* Exercise objective *
Once you know how many lines below hold "screenshot", reply with that number and add nothing.

* Extracted data *
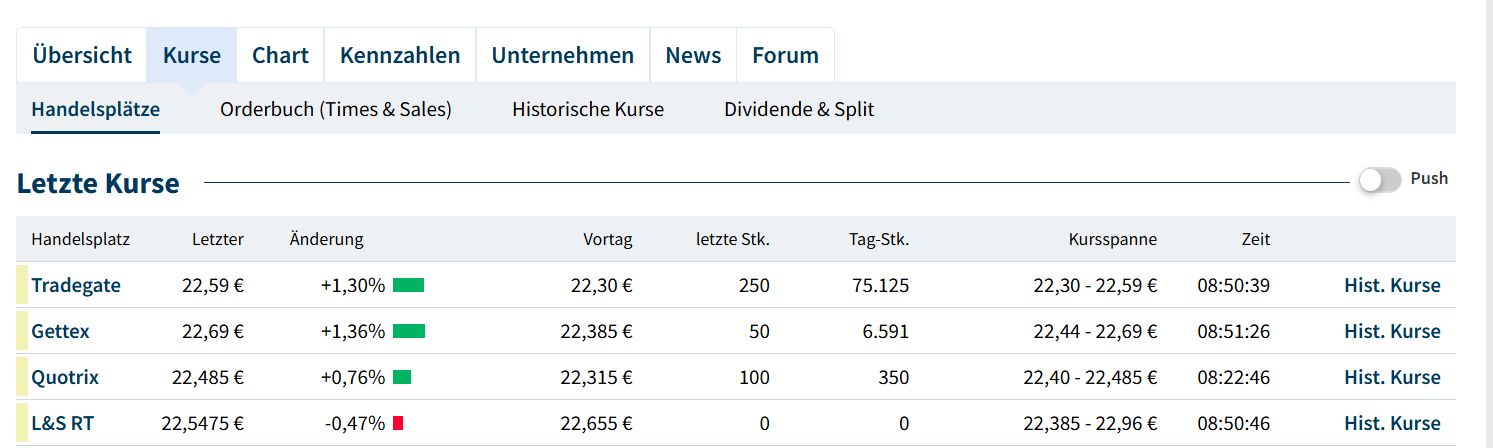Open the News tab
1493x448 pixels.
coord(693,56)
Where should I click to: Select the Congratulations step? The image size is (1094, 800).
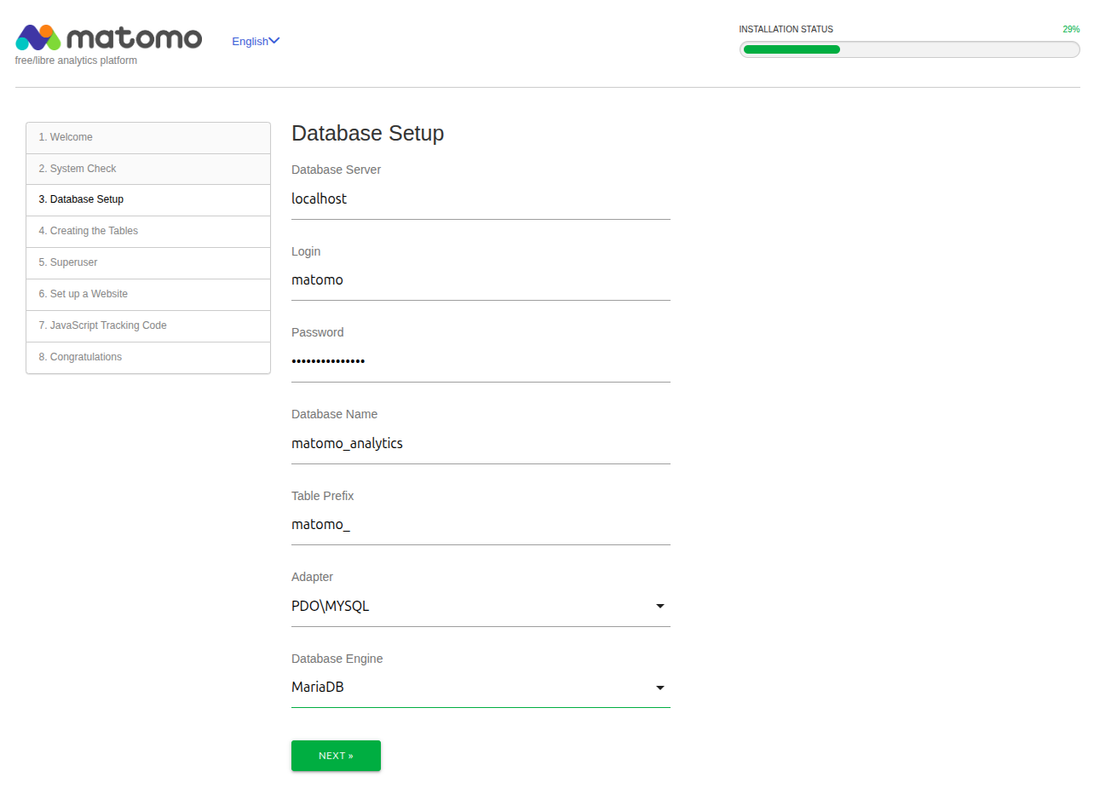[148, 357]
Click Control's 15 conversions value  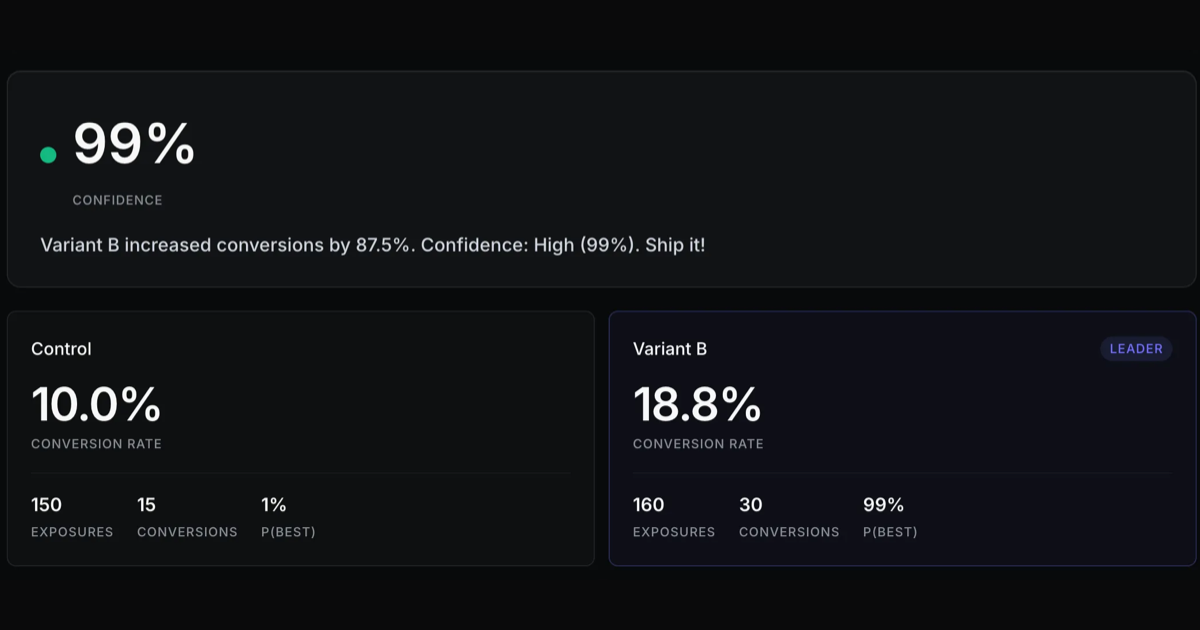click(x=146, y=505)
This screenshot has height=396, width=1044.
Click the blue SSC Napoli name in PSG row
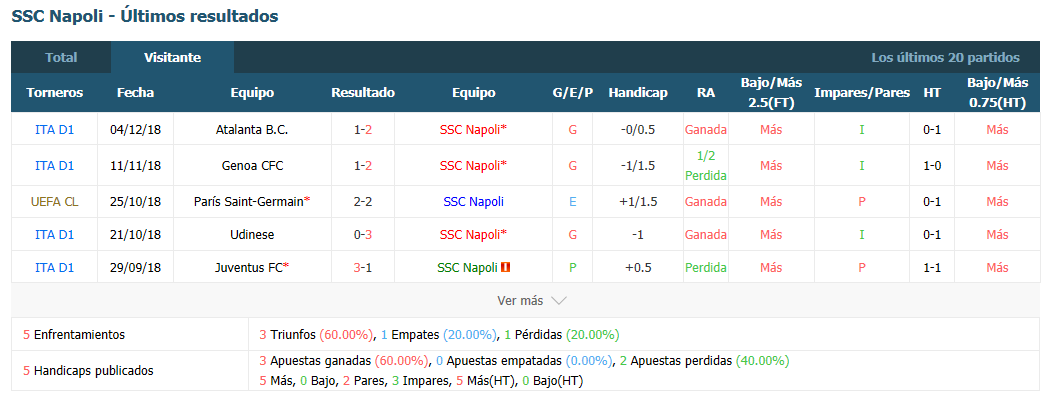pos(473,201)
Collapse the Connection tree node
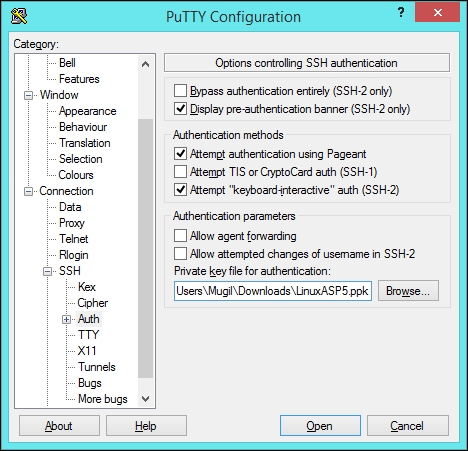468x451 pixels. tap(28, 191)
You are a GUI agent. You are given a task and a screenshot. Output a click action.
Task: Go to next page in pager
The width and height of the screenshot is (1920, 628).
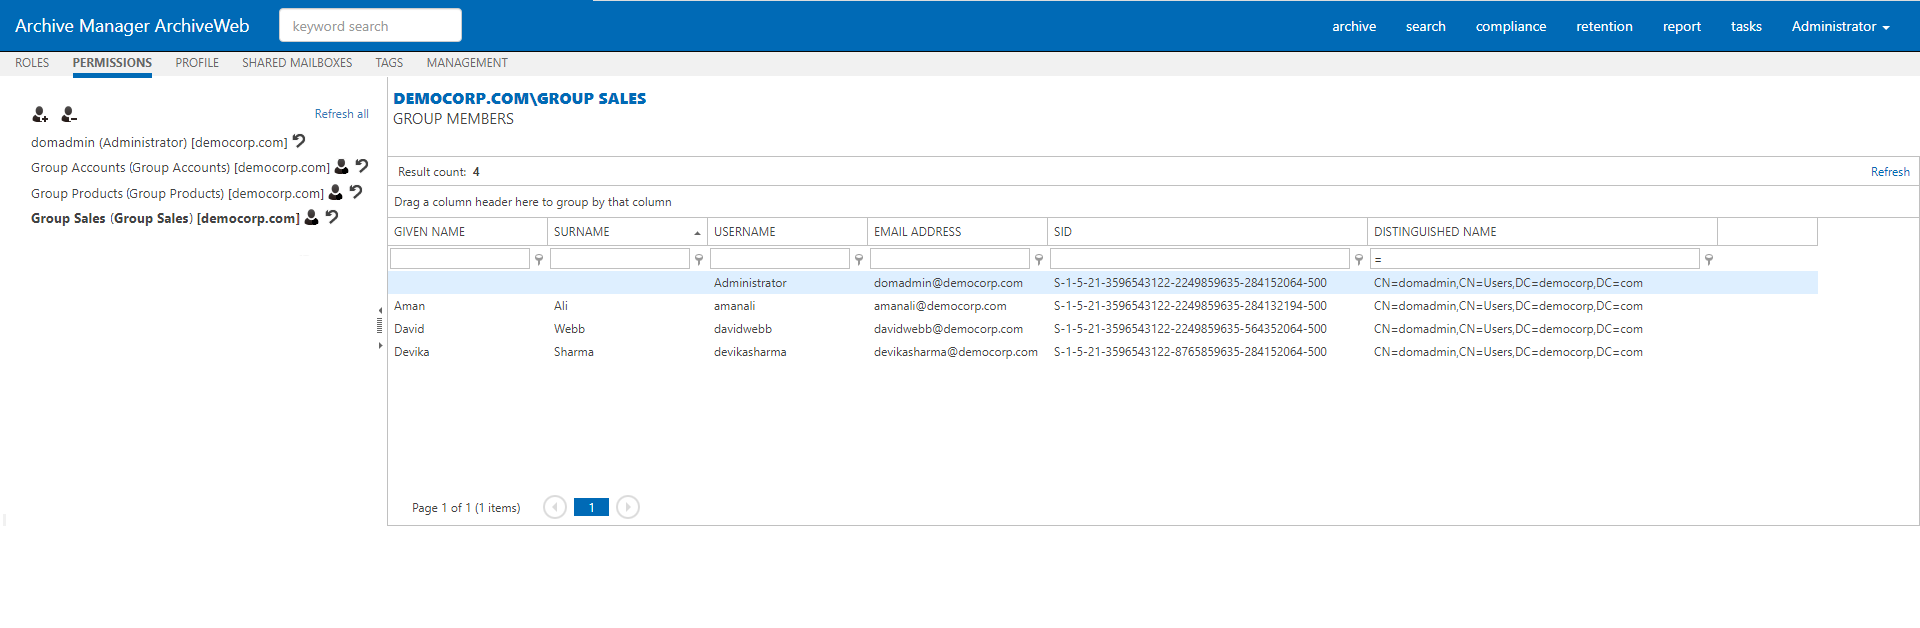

* Final answer *
3